Information provided:
=-=-=-=-=

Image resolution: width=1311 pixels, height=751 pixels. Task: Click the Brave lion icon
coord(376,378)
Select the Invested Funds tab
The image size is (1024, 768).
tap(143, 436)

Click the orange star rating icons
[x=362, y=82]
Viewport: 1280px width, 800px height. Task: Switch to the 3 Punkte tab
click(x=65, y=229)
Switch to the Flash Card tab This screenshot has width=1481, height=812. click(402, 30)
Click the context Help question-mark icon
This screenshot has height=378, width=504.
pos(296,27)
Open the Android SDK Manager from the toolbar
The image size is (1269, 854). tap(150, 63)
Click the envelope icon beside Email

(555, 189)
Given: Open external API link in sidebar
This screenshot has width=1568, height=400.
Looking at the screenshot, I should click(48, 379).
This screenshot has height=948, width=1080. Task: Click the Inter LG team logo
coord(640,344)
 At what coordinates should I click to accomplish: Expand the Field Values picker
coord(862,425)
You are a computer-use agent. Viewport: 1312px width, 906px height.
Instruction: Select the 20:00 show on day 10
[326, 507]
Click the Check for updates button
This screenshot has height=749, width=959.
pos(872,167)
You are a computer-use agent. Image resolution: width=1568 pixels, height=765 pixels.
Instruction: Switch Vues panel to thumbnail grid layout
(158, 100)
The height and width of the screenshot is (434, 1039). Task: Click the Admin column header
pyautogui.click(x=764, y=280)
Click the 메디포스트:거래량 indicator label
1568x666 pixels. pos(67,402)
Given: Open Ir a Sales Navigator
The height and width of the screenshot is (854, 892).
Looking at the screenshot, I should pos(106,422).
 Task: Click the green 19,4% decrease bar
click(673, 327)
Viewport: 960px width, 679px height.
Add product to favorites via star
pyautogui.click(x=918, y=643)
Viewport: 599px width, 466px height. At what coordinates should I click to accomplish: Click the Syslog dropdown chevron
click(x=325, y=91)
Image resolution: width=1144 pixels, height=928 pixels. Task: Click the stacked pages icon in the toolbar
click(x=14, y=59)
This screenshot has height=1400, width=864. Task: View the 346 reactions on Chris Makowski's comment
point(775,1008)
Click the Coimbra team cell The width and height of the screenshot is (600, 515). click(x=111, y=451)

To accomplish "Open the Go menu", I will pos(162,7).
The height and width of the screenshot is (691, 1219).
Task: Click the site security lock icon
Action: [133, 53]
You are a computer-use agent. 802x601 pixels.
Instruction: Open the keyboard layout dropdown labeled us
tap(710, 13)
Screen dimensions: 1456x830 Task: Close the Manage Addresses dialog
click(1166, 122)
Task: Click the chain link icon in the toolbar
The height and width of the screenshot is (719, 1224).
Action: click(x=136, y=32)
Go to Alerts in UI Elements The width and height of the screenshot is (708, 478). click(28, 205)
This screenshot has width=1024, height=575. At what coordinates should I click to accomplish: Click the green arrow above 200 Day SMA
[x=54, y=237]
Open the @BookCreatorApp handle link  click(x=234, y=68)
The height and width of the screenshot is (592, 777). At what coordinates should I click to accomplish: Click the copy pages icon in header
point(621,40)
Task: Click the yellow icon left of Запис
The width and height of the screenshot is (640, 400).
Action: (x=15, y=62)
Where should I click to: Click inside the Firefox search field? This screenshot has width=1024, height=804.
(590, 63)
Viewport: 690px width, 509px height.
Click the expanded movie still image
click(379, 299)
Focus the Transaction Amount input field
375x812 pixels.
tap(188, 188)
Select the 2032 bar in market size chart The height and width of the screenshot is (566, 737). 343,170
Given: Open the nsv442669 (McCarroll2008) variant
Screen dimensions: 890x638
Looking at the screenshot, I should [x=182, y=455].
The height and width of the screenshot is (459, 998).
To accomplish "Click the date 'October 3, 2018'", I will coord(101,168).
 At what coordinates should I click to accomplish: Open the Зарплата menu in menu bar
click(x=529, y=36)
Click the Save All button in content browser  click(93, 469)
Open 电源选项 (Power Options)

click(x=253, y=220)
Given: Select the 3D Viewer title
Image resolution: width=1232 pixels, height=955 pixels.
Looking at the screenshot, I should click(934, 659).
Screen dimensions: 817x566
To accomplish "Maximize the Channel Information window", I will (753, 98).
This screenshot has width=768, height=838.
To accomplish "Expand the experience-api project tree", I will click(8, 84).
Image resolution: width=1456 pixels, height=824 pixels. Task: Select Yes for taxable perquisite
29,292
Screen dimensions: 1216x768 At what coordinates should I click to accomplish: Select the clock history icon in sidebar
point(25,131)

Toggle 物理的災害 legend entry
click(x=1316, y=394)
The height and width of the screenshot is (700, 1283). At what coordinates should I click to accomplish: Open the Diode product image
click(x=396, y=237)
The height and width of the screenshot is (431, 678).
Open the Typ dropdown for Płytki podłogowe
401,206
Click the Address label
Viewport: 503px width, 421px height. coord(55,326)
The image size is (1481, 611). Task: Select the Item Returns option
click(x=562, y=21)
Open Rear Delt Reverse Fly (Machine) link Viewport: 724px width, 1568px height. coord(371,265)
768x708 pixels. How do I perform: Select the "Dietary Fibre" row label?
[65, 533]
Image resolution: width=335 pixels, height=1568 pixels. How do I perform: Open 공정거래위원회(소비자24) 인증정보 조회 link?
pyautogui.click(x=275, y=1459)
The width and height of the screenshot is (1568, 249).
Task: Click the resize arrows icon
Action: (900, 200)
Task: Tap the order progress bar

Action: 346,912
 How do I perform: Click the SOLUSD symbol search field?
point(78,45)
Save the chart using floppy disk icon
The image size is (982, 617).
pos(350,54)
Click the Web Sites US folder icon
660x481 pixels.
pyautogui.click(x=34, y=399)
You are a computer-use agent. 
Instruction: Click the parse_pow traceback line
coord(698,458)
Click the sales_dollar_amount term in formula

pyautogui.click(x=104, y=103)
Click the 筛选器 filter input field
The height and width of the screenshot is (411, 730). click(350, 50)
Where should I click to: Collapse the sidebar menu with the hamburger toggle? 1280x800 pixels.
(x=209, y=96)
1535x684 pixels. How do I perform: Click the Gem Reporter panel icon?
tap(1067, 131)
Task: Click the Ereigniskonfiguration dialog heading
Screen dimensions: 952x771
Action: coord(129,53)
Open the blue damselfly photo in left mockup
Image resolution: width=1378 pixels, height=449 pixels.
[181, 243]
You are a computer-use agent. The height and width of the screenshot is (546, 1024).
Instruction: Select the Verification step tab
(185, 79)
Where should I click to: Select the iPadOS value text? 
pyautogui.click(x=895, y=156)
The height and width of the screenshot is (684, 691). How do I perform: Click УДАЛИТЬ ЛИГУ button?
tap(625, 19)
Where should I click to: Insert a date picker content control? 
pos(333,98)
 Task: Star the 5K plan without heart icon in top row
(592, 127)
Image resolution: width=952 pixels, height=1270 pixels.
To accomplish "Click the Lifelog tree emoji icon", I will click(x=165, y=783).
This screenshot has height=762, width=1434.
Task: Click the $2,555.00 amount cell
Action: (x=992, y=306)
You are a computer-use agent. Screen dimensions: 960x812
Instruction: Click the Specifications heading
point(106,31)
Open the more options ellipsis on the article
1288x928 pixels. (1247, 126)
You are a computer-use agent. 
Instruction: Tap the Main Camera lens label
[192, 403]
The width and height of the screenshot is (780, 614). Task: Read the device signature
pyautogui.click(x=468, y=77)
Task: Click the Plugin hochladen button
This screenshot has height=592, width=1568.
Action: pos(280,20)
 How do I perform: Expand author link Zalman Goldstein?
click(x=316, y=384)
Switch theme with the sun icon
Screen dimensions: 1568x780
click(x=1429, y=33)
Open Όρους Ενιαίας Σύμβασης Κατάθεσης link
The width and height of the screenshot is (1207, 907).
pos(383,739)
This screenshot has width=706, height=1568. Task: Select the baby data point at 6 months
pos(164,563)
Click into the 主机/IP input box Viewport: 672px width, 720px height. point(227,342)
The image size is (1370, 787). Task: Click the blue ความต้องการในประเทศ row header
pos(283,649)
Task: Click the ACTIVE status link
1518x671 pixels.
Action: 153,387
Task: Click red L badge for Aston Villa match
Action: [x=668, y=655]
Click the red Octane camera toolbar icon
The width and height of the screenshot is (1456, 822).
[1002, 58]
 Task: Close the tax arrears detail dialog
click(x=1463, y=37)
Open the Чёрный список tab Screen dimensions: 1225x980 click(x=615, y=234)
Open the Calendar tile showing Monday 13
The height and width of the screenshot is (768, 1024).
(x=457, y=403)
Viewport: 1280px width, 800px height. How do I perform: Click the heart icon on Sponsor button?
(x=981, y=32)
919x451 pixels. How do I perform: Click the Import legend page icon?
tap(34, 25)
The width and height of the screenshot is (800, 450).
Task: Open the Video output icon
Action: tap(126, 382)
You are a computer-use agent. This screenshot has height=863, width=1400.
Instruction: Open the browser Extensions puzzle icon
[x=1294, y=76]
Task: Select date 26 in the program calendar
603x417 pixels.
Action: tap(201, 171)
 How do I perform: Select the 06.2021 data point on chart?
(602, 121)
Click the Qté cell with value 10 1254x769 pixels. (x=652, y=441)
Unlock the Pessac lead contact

=-=-=-=-=

Activity: Starting at the line that has "Toggle 物理的災害 legend entry" in the records above, restate word for word every line until the one that has "The height and width of the screenshot is (431, 678).", and include that one as well.

Reply:
Toggle 物理的災害 legend entry
click(x=1316, y=394)
The height and width of the screenshot is (700, 1283). At what coordinates should I click to accomplish: Open the Diode product image
click(x=396, y=237)
The height and width of the screenshot is (431, 678).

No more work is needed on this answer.